| WHAT YOU NEED TO DO |
From the entries underneath, give the number of lines holding the word "first", without any other words.

| RECORDS SHOWN |
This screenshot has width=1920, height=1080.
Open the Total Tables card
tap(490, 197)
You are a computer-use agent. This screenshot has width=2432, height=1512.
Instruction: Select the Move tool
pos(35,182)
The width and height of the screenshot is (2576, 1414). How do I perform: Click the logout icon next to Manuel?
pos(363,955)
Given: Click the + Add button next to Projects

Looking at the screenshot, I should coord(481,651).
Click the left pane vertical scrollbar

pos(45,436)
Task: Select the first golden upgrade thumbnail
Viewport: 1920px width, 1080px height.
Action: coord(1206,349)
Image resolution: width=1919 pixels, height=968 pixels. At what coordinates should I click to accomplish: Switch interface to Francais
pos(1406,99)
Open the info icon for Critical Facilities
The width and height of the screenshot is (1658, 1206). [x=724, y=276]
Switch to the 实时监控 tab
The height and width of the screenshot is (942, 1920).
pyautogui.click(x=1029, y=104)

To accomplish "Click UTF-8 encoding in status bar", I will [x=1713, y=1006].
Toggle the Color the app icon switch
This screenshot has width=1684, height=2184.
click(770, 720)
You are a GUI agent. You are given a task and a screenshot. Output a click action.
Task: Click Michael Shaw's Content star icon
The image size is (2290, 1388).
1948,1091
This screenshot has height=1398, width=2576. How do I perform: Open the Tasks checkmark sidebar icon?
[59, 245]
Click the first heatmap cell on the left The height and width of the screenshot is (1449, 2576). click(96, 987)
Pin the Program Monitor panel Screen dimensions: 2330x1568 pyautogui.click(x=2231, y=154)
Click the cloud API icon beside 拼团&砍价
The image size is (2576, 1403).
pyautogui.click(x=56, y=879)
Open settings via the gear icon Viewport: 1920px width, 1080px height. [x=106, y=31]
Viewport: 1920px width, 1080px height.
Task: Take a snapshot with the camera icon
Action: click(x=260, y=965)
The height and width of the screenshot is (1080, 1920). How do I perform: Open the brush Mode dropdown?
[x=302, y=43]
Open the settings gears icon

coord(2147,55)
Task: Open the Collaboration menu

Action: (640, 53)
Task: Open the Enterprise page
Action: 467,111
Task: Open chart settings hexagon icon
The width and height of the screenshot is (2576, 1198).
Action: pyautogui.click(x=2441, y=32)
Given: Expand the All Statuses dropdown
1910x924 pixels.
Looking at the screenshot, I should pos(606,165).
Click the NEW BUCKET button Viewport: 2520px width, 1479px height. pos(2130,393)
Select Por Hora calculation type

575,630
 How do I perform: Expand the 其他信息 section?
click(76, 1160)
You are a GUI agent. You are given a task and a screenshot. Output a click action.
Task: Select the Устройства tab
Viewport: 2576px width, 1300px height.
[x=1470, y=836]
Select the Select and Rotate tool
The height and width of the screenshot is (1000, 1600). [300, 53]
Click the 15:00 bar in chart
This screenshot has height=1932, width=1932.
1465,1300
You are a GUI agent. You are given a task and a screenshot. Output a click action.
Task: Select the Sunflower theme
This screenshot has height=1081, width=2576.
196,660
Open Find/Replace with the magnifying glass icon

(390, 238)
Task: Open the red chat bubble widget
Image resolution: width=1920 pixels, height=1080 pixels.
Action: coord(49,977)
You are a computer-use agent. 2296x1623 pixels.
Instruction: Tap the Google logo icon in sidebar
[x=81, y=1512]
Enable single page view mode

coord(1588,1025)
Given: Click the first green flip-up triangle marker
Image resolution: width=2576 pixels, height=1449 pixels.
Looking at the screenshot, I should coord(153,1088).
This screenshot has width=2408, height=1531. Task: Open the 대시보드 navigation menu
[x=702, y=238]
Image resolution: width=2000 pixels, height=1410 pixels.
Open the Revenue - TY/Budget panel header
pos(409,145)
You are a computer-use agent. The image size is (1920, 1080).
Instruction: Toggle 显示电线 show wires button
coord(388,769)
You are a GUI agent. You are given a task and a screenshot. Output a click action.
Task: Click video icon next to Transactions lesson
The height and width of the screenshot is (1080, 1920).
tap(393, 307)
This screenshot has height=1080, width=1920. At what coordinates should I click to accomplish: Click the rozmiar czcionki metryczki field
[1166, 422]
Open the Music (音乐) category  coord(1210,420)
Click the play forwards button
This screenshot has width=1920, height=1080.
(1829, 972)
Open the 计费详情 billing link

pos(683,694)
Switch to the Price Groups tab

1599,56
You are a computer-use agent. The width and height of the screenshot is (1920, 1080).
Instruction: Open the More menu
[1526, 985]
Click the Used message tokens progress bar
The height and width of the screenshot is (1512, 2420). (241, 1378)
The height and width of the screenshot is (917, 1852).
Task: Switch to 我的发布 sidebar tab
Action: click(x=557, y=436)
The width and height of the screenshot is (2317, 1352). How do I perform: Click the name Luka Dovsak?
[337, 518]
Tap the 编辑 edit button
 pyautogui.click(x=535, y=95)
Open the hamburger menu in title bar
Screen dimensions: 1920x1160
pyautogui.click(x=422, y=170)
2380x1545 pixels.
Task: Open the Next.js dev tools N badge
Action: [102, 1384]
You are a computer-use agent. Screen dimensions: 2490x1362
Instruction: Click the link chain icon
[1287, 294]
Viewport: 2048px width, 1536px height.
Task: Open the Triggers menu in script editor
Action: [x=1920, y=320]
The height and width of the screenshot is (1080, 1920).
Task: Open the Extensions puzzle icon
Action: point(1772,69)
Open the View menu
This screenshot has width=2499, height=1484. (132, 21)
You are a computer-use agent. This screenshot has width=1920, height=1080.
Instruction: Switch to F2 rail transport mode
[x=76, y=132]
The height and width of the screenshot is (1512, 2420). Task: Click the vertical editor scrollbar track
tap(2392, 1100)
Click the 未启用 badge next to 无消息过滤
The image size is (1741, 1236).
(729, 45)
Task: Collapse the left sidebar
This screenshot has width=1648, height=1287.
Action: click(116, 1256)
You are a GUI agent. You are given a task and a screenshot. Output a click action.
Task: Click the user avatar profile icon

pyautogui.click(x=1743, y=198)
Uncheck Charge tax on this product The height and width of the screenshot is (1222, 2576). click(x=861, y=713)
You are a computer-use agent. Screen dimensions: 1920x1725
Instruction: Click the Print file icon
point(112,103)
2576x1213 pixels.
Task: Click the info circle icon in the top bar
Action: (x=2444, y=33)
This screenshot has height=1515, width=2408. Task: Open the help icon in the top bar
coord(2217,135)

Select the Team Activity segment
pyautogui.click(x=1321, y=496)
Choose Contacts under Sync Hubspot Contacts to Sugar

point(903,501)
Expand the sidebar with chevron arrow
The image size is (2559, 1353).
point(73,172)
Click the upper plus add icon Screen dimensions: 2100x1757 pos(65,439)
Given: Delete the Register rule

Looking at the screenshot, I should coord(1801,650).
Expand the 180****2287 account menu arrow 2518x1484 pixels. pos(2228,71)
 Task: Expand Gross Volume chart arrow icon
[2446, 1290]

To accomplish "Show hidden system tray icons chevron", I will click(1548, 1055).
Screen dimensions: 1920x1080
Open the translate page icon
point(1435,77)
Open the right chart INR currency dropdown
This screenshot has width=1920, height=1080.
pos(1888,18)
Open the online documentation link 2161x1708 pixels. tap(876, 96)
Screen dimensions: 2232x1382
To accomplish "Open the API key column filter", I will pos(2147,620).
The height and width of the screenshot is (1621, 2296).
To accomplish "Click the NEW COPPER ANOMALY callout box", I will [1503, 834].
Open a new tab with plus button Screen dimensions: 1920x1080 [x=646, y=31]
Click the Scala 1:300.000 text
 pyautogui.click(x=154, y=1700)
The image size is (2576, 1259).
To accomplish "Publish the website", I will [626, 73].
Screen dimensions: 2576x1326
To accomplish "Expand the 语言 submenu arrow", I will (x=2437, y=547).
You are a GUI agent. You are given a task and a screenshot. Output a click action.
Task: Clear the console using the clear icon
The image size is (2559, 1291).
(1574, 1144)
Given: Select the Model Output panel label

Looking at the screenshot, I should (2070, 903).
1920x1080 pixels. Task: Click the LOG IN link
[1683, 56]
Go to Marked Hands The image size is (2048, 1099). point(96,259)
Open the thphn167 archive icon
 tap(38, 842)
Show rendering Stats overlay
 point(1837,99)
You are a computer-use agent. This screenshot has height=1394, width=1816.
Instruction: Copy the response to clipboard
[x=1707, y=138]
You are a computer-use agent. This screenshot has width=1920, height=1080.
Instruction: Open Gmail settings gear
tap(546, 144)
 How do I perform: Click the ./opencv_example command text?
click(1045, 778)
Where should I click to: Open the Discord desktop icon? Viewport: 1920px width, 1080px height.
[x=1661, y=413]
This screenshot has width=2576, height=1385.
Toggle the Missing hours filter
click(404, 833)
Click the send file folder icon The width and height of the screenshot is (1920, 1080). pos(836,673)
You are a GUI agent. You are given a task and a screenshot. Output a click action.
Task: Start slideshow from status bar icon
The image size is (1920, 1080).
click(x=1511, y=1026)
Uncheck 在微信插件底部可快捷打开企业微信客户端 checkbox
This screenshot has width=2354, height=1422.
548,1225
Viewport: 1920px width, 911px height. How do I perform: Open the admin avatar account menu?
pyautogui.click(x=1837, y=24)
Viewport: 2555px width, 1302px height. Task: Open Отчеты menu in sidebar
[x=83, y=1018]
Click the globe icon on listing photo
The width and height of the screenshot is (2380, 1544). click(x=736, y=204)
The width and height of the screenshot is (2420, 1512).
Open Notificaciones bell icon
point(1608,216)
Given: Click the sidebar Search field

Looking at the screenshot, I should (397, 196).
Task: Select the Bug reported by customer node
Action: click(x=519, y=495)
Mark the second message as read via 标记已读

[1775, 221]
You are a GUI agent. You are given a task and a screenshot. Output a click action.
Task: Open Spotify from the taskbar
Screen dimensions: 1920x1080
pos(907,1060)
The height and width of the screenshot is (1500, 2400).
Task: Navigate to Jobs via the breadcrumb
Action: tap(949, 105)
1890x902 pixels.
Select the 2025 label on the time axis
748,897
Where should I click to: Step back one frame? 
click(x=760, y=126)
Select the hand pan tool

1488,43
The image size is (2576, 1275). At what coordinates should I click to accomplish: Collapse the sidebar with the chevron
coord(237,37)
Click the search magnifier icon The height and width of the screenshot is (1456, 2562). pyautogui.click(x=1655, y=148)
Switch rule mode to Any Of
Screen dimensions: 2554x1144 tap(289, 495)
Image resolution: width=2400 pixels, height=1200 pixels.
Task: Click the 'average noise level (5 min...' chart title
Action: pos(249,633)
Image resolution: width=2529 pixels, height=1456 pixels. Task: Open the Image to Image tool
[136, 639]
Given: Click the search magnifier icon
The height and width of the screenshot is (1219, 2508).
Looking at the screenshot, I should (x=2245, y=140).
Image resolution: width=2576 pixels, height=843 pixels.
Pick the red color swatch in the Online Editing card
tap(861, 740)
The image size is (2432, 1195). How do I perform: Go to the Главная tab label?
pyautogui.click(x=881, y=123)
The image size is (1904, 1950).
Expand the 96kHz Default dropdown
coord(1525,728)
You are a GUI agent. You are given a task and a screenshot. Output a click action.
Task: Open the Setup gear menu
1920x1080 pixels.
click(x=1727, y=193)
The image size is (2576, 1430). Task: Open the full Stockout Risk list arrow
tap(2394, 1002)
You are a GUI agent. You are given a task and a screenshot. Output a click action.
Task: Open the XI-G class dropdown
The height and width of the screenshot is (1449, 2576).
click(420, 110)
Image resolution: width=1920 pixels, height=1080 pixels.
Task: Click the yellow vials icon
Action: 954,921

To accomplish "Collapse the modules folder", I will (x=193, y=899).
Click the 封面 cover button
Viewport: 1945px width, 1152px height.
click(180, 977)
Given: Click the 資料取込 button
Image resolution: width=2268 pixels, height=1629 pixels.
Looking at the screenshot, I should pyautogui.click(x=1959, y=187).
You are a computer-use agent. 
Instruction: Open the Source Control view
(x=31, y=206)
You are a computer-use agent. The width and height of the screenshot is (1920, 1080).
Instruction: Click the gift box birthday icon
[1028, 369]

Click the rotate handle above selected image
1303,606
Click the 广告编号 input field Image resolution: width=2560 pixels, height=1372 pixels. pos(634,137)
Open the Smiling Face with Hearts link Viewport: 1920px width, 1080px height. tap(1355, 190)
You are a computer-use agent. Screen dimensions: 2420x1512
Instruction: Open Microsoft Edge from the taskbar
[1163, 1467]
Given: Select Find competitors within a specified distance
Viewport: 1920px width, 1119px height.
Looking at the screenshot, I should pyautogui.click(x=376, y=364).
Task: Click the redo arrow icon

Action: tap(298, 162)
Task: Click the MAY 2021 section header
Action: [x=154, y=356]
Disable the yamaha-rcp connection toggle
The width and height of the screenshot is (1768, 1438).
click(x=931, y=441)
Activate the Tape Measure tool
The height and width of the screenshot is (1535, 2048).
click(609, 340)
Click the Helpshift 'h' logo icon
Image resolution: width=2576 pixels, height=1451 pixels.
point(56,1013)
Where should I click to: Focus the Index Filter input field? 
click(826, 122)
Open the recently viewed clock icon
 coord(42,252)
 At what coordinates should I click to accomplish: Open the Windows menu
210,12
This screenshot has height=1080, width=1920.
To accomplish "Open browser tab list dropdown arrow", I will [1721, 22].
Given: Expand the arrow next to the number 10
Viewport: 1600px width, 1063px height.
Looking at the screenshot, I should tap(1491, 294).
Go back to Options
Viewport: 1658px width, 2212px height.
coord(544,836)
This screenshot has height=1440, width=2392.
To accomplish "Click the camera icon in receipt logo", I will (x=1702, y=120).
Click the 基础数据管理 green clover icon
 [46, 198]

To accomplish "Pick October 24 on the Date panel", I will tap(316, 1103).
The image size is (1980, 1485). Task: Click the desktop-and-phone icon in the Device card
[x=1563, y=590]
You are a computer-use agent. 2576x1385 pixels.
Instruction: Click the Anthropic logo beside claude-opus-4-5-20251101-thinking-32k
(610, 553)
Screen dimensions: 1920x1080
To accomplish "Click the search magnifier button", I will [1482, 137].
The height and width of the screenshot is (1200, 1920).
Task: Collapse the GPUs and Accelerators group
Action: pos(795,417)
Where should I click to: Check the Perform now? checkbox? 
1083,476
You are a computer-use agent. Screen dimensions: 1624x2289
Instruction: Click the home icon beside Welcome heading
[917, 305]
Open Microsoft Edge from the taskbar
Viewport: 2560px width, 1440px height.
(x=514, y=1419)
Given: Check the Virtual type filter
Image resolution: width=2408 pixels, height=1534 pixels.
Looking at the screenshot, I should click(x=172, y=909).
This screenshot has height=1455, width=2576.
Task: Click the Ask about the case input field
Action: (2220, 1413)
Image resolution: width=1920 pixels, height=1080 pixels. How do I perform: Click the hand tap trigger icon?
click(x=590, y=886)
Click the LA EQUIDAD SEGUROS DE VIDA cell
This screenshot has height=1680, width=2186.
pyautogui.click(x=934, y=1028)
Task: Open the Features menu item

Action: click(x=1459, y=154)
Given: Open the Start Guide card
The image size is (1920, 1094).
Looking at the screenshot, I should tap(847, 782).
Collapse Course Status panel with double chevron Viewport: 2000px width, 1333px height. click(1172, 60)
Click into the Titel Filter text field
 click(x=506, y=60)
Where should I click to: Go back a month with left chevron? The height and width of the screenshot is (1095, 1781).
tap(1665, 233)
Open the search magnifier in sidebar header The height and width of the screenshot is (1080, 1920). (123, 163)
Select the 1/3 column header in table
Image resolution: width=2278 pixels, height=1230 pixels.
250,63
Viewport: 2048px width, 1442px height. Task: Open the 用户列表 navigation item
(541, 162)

| SOLUTION |
3